Three locomotives are fully preserved. They all sport the concrete livery.

- BB 16506 is preserved by the Mining and Railway Center (CMCF), in Oignies ( Pas-de-Calais ); this association has also saved a cab from BB 16517.
- BB 16745 is parked under the Mohon rotunda, annex of the Mulhouse train museum.
- BB 16678 is preserved by the municipality of Magenta, Marne, where it is permanently exhibited on a section of track installed in the Place Roger-Pointurier. Over the weekend of 9 and 10 June 2018, this locomotive was baptized Magenta. None of the class had carried names during their time in revenue service.
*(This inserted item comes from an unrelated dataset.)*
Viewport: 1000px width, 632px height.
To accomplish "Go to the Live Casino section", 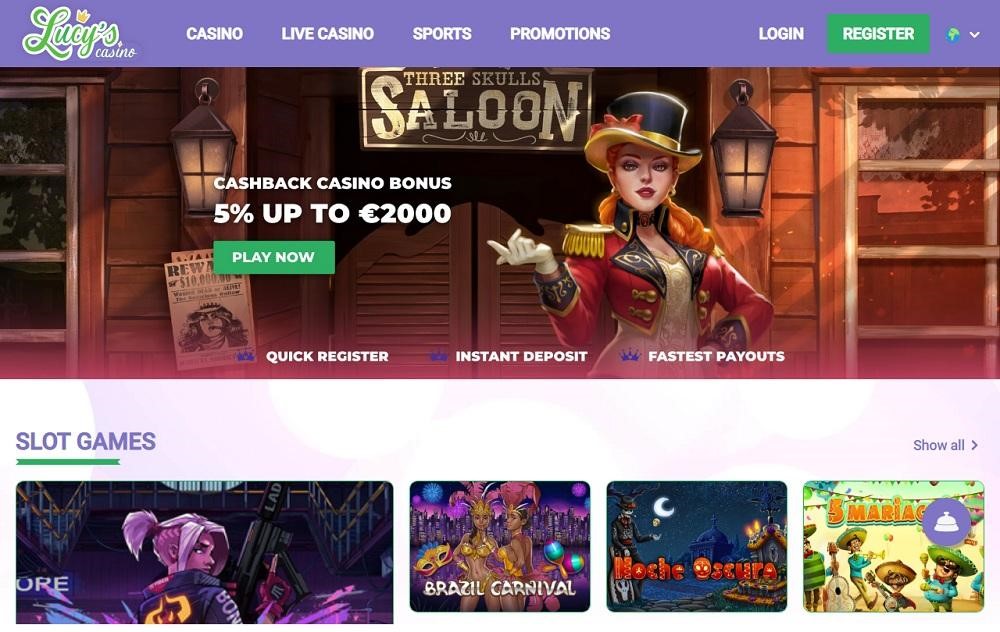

==Disposal to third parties==
Three locomotives, BB 16546, BB 16612 and BB 16654, operated by SNCF Fret, were sold to Romanian railway operator Regiotrans, now Regio Călători, in 2008, for use on freight trains.

==In popular culture==
BB 16571 hauled the 1961 ORTF Christmas train between Lille and Paris, producing a live broadcast alternating sketches and songs on board and in the stations of Lille Flandres, Arras and Paris Nord, presented by Jean Nohain on board and Catherine Langeais in Paris.

BB 16665 appears at the beginning of the film Deux Hommes dans la ville, directed by José Giovanni in 1973.